(Entrées enregistrées)
———

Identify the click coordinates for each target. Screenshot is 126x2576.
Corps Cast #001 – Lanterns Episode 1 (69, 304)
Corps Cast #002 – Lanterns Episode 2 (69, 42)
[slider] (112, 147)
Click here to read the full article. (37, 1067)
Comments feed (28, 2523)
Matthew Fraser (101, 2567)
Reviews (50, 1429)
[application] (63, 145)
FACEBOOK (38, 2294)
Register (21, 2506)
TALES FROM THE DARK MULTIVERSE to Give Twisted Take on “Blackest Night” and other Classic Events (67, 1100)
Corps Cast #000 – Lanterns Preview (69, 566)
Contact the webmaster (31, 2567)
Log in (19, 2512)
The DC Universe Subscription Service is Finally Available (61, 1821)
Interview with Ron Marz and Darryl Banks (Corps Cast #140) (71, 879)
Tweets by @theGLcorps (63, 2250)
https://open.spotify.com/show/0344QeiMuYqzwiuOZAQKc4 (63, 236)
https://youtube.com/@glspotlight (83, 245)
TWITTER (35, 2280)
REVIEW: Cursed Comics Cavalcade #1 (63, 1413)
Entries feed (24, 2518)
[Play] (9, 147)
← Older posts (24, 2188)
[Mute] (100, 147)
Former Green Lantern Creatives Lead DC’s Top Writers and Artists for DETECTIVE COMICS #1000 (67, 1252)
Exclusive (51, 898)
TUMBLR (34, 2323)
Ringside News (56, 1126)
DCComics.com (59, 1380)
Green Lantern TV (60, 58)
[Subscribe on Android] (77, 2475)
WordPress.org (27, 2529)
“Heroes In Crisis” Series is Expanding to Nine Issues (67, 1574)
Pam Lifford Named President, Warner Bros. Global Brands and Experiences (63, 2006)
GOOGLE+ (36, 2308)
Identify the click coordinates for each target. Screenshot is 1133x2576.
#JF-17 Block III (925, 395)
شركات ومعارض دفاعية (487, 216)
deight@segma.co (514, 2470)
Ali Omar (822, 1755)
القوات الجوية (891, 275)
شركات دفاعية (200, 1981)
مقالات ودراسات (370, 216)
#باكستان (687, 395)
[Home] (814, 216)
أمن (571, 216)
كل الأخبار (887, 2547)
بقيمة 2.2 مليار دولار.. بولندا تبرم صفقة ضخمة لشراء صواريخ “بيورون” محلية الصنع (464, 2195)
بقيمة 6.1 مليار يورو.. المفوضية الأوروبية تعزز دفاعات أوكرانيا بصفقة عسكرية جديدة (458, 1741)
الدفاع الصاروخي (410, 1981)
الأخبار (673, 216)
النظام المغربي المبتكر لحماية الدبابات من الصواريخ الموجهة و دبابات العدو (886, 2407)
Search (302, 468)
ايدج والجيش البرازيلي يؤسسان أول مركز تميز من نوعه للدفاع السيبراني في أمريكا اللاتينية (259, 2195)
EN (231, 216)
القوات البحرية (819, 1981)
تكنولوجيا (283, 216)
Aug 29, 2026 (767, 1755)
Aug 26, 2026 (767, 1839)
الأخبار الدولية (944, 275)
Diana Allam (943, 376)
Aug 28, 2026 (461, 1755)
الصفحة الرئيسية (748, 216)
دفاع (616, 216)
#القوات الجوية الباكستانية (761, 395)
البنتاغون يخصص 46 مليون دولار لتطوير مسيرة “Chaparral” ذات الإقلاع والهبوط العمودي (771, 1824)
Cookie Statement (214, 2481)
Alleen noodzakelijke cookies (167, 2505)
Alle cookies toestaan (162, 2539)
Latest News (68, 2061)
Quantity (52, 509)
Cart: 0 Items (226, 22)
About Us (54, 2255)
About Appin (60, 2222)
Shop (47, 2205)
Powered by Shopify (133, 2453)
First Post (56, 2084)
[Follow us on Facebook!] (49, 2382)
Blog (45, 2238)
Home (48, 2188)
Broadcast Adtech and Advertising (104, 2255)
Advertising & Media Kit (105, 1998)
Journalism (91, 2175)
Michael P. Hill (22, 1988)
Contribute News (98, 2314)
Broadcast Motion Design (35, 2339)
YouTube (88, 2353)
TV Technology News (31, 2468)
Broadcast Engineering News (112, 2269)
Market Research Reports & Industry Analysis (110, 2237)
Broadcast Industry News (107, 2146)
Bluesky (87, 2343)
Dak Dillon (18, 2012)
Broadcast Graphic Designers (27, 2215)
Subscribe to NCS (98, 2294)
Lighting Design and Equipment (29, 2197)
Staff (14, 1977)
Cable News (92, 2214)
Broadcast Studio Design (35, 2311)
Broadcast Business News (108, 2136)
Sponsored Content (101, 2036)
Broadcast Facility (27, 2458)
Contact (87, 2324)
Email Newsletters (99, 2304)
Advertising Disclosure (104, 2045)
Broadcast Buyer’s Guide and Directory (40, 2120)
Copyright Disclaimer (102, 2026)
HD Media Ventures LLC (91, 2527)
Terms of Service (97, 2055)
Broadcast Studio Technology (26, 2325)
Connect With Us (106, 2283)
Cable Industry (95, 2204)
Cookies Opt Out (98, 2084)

———

## Votre tâche
Modifiez le passage qui va du début de la liste jusqu'à la ligne contenant « تكنولوجيا (283, 216) » incluse, en y remplaçant « Register » par « Sign up ». Redonnez ces lignes avec tout le reste inchangé.

## Résultat final
Identify the click coordinates for each target. Screenshot is 126x2576.
Corps Cast #001 – Lanterns Episode 1 (69, 304)
Corps Cast #002 – Lanterns Episode 2 (69, 42)
[slider] (112, 147)
Click here to read the full article. (37, 1067)
Comments feed (28, 2523)
Matthew Fraser (101, 2567)
Reviews (50, 1429)
[application] (63, 145)
FACEBOOK (38, 2294)
Sign up (21, 2506)
TALES FROM THE DARK MULTIVERSE to Give Twisted Take on “Blackest Night” and other Classic Events (67, 1100)
Corps Cast #000 – Lanterns Preview (69, 566)
Contact the webmaster (31, 2567)
Log in (19, 2512)
The DC Universe Subscription Service is Finally Available (61, 1821)
Interview with Ron Marz and Darryl Banks (Corps Cast #140) (71, 879)
Tweets by @theGLcorps (63, 2250)
https://open.spotify.com/show/0344QeiMuYqzwiuOZAQKc4 (63, 236)
https://youtube.com/@glspotlight (83, 245)
TWITTER (35, 2280)
REVIEW: Cursed Comics Cavalcade #1 (63, 1413)
Entries feed (24, 2518)
[Play] (9, 147)
← Older posts (24, 2188)
[Mute] (100, 147)
Former Green Lantern Creatives Lead DC’s Top Writers and Artists for DETECTIVE COMICS #1000 (67, 1252)
Exclusive (51, 898)
TUMBLR (34, 2323)
Ringside News (56, 1126)
DCComics.com (59, 1380)
Green Lantern TV (60, 58)
[Subscribe on Android] (77, 2475)
WordPress.org (27, 2529)
“Heroes In Crisis” Series is Expanding to Nine Issues (67, 1574)
Pam Lifford Named President, Warner Bros. Global Brands and Experiences (63, 2006)
GOOGLE+ (36, 2308)
Identify the click coordinates for each target. Screenshot is 1133x2576.
#JF-17 Block III (925, 395)
شركات ومعارض دفاعية (487, 216)
deight@segma.co (514, 2470)
Ali Omar (822, 1755)
القوات الجوية (891, 275)
شركات دفاعية (200, 1981)
مقالات ودراسات (370, 216)
#باكستان (687, 395)
[Home] (814, 216)
أمن (571, 216)
كل الأخبار (887, 2547)
بقيمة 2.2 مليار دولار.. بولندا تبرم صفقة ضخمة لشراء صواريخ “بيورون” محلية الصنع (464, 2195)
بقيمة 6.1 مليار يورو.. المفوضية الأوروبية تعزز دفاعات أوكرانيا بصفقة عسكرية جديدة (458, 1741)
الدفاع الصاروخي (410, 1981)
الأخبار (673, 216)
النظام المغربي المبتكر لحماية الدبابات من الصواريخ الموجهة و دبابات العدو (886, 2407)
Search (302, 468)
ايدج والجيش البرازيلي يؤسسان أول مركز تميز من نوعه للدفاع السيبراني في أمريكا اللاتينية (259, 2195)
EN (231, 216)
القوات البحرية (819, 1981)
تكنولوجيا (283, 216)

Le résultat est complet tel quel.